What Is the Role of Abundance of Methaphores in the Play?
The great abundance of metaphors in Much Ado about Nothing is a direct result of the subject of the play, the simultaneously exciting and confounding nature of love. Nothing can bring more joy and pain than the pursuit of love. The ability of metaphors to allow a character to convey their feelings to the audience, in a manner in which the audience can directly relate, make metaphors a natural literary device for Shakespeare to utilize in the play.
One of the themes of Much Ado about Nothing, how love can be just as vicious as war, is itself a metaphor (Dickson, 2009, pp. 266-67). This metaphor is established early in the play when Leonato describes the relationship between Beatrice and Benedick as a “merry war,” marked by confrontation (Shakespeare, 1.1.59-62). Yet by the end of the play, their marriage demonstrates that true love itself can be a kind of war (Greenblatt, 2010, p. 135).
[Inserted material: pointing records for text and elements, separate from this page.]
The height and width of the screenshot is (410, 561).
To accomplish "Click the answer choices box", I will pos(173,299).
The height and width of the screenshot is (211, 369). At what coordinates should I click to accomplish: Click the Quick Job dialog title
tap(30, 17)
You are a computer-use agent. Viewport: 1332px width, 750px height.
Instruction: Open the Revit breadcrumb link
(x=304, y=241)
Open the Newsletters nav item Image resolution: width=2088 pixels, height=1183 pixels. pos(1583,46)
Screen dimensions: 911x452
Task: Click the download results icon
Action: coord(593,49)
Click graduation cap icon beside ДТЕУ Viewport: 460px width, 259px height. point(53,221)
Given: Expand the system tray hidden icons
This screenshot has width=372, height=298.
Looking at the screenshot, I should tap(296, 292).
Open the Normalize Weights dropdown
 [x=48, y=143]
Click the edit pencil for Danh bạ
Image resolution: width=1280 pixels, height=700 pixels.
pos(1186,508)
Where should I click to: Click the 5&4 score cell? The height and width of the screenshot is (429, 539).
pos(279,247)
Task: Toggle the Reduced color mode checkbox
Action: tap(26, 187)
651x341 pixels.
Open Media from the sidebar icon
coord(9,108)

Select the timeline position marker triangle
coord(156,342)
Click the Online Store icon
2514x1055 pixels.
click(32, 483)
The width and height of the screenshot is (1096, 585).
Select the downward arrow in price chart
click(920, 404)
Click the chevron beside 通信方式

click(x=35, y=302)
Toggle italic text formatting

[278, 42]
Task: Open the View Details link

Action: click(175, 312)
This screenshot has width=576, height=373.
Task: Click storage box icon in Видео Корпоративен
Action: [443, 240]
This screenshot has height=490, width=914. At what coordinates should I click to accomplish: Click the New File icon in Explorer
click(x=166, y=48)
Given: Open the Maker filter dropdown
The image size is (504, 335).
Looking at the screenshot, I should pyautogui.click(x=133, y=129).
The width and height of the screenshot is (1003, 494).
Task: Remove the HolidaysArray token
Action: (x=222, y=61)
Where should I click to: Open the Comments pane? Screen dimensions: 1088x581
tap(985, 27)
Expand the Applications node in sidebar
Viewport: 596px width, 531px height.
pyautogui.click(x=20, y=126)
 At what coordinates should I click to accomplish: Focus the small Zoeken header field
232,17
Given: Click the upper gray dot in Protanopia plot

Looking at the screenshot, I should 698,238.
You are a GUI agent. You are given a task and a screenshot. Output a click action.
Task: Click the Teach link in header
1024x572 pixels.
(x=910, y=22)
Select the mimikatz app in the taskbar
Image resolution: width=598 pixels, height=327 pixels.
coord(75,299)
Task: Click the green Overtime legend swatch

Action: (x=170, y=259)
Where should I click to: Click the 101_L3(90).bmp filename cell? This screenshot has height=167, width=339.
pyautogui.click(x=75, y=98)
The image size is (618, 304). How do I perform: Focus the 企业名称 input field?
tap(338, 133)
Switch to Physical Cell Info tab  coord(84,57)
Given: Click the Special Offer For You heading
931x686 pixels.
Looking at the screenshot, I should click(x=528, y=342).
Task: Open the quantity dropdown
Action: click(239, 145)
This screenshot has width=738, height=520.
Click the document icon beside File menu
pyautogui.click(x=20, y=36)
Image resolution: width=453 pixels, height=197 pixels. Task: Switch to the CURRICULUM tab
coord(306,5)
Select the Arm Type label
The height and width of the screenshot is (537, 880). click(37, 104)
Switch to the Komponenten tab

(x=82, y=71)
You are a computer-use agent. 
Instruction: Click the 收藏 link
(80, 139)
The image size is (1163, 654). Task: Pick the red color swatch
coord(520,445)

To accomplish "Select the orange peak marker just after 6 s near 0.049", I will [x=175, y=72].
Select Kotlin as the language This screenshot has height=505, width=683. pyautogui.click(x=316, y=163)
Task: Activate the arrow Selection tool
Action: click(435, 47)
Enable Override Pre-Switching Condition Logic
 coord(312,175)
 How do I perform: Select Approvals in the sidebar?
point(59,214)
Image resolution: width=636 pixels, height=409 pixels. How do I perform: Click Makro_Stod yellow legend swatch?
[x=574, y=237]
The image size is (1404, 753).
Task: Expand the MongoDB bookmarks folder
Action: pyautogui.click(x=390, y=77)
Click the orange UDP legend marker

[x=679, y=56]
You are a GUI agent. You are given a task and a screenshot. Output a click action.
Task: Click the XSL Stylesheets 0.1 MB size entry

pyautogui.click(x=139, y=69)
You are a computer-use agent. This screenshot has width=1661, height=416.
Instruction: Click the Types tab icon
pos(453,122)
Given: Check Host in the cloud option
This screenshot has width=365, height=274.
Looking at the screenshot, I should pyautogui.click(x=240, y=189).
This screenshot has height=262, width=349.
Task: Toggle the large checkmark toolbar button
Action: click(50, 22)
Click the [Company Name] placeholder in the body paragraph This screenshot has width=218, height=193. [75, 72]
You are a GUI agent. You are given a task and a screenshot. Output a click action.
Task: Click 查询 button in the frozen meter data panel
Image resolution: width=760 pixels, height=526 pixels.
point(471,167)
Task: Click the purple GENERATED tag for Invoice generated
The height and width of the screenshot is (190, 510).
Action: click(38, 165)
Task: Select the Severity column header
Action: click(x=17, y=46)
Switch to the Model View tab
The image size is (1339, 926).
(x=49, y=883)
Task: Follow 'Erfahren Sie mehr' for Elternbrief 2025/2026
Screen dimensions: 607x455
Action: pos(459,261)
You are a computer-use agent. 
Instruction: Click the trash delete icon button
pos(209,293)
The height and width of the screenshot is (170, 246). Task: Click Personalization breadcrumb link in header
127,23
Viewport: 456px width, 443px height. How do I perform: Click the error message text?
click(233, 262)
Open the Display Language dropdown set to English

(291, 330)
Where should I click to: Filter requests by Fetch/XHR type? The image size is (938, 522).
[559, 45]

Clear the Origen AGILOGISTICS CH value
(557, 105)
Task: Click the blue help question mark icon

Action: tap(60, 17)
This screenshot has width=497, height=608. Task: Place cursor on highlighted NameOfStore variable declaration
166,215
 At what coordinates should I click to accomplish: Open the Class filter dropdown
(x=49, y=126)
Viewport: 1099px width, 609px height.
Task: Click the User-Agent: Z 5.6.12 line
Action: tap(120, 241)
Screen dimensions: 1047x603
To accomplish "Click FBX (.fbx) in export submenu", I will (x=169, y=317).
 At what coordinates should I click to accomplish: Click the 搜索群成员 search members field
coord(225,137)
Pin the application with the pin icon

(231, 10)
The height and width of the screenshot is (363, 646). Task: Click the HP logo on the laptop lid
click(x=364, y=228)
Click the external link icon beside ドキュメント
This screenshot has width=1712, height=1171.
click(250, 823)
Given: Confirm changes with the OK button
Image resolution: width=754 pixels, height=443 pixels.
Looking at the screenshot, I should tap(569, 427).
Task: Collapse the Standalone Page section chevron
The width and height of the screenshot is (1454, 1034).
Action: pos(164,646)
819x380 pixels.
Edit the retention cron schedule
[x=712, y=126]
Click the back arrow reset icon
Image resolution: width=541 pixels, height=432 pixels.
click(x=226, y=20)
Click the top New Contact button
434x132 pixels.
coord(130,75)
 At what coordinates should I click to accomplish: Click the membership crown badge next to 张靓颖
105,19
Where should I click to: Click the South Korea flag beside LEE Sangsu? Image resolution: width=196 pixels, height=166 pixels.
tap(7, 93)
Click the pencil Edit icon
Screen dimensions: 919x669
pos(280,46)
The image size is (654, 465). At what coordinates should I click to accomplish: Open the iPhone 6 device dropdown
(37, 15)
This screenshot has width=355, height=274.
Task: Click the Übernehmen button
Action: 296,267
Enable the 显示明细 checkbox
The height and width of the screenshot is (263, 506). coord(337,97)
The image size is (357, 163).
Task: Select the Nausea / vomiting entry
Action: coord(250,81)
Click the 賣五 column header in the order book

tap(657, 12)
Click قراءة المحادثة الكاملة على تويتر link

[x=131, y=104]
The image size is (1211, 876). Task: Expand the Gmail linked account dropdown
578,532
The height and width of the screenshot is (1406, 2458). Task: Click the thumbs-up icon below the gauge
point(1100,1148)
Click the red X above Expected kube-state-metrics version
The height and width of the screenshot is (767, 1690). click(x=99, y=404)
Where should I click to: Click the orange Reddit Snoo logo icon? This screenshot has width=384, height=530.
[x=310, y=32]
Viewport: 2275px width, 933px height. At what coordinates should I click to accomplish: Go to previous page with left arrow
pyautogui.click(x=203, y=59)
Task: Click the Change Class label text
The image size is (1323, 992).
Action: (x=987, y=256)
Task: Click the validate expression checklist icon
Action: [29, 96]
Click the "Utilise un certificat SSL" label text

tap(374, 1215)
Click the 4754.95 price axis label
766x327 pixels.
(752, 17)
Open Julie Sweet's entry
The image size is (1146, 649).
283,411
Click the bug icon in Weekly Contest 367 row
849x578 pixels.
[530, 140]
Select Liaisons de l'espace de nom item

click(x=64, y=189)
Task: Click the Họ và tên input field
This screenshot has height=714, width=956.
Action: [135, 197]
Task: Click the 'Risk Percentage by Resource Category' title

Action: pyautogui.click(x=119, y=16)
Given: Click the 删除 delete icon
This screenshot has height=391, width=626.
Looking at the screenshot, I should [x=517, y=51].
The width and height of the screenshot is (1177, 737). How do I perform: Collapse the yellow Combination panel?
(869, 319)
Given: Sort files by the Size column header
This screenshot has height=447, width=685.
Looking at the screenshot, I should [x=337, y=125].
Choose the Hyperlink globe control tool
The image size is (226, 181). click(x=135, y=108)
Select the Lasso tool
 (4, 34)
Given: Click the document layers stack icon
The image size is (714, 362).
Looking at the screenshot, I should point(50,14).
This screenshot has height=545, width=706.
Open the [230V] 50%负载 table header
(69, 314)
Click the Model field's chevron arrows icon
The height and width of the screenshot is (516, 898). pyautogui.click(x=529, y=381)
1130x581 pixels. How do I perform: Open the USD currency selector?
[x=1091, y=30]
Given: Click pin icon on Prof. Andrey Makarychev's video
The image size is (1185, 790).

Shakespeare also uses metaphors to convey the state of mind of his characters in a powerful manner. When Claudio believes Hero to be unfaithful, he does not simply state that he is in pain and does not wish to marry her. Instead, Claudio uses a powerful metaphor, comparing Hero’s supposed loss of virginity to a spoiled piece of fruit (Shakespeare, 4.1.30-41). This metaphor communicates both the change in her status from an object of his desire to an object of repulsion, as well as the depth of his heartbreak. The metaphor works so well because the audience has direct experience with fruit turning rotten. These two examples of metaphors communicating complex ideas and emotions to the audience demonstrate why Shakespeare loaded Much Ado about Nothing with such metaphors.
References
Dickson, A. (2009). The Rough Guide to Shakespeare. New York: Penguin.
Greenblatt, S. (2010). Will in the World: How Shakespeare became Shakespeare. New York: WW Norton & Company.
Shakespeare, W., & McEachern, C. (2006). Much Ado about Nothing. London: Arden Shakespeare.